▸ AIM OF THE EXERCISE:
From the entries below, please gather each line containing the string "Type".

▸ EXTRACTED DATA:

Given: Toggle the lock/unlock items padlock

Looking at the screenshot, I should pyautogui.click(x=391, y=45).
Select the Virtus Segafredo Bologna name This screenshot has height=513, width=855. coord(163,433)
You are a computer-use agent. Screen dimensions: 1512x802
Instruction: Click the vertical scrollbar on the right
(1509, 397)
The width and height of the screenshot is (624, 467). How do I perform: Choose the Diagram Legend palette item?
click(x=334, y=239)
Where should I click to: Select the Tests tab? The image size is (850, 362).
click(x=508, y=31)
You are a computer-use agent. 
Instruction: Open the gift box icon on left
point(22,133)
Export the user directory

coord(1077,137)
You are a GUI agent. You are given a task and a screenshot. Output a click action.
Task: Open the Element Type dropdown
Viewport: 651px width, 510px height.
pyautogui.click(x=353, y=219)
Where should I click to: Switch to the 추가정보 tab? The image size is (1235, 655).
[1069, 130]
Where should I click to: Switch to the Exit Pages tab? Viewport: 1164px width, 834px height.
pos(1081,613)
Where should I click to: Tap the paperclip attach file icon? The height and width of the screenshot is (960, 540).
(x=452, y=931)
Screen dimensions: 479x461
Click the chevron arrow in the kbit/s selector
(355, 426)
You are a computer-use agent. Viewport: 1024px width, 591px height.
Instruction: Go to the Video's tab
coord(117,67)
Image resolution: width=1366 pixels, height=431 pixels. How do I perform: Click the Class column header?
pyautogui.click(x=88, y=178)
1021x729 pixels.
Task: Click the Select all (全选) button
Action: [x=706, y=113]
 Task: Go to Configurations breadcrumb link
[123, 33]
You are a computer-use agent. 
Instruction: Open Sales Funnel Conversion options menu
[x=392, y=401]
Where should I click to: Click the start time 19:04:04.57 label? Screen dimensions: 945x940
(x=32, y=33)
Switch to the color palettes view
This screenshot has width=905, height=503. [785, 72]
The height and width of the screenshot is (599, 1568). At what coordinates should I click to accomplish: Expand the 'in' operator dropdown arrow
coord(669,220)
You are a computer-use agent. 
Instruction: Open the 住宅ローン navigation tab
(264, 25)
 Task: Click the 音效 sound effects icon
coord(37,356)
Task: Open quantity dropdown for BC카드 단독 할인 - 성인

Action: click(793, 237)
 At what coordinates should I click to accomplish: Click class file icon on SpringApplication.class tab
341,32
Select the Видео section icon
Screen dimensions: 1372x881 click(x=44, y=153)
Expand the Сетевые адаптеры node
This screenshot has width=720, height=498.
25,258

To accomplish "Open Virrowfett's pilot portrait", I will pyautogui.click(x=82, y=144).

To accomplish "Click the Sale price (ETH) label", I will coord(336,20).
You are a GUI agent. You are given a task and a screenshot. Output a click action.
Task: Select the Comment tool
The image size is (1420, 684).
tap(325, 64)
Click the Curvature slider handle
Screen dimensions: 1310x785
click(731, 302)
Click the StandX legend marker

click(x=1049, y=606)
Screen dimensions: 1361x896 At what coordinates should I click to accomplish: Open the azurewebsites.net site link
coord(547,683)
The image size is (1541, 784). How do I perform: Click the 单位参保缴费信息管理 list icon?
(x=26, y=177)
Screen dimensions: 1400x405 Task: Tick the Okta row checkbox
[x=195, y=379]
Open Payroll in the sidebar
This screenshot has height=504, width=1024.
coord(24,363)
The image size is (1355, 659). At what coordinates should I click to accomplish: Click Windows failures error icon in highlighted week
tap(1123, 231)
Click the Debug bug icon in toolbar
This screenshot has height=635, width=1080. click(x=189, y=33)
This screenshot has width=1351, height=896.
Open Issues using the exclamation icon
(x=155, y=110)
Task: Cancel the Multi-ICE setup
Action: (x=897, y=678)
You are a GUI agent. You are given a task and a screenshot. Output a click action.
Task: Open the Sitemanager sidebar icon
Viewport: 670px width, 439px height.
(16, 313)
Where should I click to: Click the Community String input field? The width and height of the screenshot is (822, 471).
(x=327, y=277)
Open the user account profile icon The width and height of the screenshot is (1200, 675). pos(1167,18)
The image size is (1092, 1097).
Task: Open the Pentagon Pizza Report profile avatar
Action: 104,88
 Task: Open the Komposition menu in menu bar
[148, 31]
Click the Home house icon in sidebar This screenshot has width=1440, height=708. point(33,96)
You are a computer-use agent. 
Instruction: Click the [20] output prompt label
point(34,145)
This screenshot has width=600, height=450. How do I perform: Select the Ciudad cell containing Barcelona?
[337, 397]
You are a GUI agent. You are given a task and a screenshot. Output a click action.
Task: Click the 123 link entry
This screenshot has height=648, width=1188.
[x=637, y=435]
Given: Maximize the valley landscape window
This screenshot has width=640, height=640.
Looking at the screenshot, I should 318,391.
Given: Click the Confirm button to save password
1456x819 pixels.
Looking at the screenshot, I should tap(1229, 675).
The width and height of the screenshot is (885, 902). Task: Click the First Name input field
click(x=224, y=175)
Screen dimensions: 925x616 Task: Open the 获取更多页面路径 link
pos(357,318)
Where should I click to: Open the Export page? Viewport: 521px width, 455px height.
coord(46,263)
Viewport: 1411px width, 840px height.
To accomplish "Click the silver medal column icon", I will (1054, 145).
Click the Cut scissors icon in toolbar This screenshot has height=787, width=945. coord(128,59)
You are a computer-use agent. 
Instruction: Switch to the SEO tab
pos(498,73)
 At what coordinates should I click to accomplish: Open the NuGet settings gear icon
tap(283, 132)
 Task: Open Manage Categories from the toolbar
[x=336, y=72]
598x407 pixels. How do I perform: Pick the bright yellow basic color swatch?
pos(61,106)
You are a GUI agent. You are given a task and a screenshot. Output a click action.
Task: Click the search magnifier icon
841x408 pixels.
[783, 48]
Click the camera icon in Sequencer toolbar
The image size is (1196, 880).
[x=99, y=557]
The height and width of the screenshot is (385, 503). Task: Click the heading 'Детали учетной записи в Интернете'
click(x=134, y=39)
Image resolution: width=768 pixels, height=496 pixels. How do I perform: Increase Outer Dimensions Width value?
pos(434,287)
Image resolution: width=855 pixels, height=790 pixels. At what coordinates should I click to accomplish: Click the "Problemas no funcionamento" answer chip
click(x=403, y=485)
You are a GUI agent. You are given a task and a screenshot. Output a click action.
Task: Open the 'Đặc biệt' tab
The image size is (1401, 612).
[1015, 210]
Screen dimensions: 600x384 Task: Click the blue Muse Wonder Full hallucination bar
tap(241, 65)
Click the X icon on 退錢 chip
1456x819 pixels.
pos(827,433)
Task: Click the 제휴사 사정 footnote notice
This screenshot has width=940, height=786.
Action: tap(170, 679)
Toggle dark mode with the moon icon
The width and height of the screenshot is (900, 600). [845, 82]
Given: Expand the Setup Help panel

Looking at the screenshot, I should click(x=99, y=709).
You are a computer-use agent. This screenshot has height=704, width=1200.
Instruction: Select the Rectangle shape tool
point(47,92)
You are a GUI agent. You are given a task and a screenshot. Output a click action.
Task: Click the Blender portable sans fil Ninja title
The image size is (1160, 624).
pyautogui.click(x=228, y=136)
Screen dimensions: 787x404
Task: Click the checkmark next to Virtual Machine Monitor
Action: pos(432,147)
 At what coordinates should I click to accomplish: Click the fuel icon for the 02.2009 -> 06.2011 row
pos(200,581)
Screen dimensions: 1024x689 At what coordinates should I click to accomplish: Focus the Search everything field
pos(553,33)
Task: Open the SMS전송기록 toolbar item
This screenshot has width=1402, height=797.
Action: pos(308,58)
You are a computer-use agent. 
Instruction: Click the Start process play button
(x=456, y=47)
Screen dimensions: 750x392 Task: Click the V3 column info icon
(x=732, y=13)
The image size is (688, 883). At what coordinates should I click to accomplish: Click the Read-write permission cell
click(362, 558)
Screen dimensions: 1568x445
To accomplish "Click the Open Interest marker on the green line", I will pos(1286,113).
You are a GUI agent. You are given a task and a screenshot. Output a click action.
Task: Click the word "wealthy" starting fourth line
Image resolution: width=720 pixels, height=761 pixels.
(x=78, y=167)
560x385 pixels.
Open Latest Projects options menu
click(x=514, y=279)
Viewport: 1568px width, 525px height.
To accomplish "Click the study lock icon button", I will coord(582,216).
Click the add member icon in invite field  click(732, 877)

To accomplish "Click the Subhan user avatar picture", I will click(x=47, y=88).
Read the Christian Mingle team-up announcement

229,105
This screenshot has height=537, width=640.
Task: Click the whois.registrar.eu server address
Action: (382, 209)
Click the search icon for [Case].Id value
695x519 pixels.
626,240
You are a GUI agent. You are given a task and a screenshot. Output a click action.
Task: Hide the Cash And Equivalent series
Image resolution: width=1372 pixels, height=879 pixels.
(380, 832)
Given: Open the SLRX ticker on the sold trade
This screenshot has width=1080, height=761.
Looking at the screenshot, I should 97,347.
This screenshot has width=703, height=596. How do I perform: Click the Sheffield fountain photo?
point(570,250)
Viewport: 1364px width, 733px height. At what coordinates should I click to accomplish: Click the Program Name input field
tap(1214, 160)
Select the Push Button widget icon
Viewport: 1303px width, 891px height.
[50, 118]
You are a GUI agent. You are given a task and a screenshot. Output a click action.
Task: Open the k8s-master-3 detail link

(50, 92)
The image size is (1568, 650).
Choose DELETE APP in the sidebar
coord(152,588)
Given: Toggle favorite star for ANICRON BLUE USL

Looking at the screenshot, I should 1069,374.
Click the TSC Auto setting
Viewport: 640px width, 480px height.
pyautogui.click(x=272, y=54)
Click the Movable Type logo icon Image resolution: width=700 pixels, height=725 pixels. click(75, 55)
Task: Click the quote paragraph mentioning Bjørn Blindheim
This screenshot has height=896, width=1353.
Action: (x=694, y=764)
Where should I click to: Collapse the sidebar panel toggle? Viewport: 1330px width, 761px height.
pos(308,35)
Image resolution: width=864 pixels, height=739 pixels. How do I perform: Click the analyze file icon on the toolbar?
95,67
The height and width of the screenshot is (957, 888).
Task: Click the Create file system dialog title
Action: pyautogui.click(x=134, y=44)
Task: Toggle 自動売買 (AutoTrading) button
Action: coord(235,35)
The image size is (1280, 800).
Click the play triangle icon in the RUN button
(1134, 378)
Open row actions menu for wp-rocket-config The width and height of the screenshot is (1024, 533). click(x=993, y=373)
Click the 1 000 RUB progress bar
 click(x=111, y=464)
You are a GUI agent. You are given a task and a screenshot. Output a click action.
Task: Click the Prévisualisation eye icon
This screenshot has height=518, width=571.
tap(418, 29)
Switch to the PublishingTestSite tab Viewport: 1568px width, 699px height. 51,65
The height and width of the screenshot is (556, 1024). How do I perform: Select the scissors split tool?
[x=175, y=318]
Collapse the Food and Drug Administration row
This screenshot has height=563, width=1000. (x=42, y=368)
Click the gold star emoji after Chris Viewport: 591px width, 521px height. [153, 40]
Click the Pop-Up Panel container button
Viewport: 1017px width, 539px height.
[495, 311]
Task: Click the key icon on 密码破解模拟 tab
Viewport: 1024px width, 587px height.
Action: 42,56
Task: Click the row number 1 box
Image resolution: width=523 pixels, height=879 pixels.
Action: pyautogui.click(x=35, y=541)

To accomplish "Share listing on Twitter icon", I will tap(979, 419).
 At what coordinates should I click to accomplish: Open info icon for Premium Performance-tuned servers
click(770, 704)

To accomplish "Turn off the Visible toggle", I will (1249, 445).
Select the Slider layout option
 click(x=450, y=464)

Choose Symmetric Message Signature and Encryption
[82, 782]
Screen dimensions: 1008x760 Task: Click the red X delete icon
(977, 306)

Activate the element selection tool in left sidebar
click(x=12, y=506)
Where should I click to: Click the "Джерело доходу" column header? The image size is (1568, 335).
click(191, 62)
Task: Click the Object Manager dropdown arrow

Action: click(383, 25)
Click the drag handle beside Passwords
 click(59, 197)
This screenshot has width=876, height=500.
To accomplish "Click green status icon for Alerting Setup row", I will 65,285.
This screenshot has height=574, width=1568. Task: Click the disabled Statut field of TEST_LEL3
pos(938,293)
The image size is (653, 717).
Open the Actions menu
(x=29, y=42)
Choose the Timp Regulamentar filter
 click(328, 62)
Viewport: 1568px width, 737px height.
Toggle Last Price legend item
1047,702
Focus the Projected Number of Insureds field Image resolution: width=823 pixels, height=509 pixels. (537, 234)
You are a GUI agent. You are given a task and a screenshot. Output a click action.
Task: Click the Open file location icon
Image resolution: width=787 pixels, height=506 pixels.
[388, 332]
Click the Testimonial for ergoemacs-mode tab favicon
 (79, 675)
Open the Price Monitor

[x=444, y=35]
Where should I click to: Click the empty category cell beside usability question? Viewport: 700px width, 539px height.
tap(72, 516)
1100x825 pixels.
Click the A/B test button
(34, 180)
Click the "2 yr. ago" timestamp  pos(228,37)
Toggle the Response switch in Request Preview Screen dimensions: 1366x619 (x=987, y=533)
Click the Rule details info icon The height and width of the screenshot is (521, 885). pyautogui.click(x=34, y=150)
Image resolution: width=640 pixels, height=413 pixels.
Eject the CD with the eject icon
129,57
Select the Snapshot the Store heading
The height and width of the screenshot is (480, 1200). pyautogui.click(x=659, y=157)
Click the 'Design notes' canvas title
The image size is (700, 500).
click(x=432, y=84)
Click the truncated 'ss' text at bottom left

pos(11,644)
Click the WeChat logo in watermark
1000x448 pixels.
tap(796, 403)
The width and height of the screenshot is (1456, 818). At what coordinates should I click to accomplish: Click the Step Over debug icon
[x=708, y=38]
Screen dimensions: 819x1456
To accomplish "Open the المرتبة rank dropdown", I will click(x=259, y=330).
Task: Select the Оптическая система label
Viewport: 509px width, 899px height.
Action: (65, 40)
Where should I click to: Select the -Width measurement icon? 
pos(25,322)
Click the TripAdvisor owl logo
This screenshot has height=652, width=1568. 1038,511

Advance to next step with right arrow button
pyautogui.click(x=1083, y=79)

▸ SOLUTION TO THE PROBLEM:
Task: Open the Element Type dropdown
Click the Movable Type logo icon Image resolution: width=700 pixels, height=725 pixels. click(75, 55)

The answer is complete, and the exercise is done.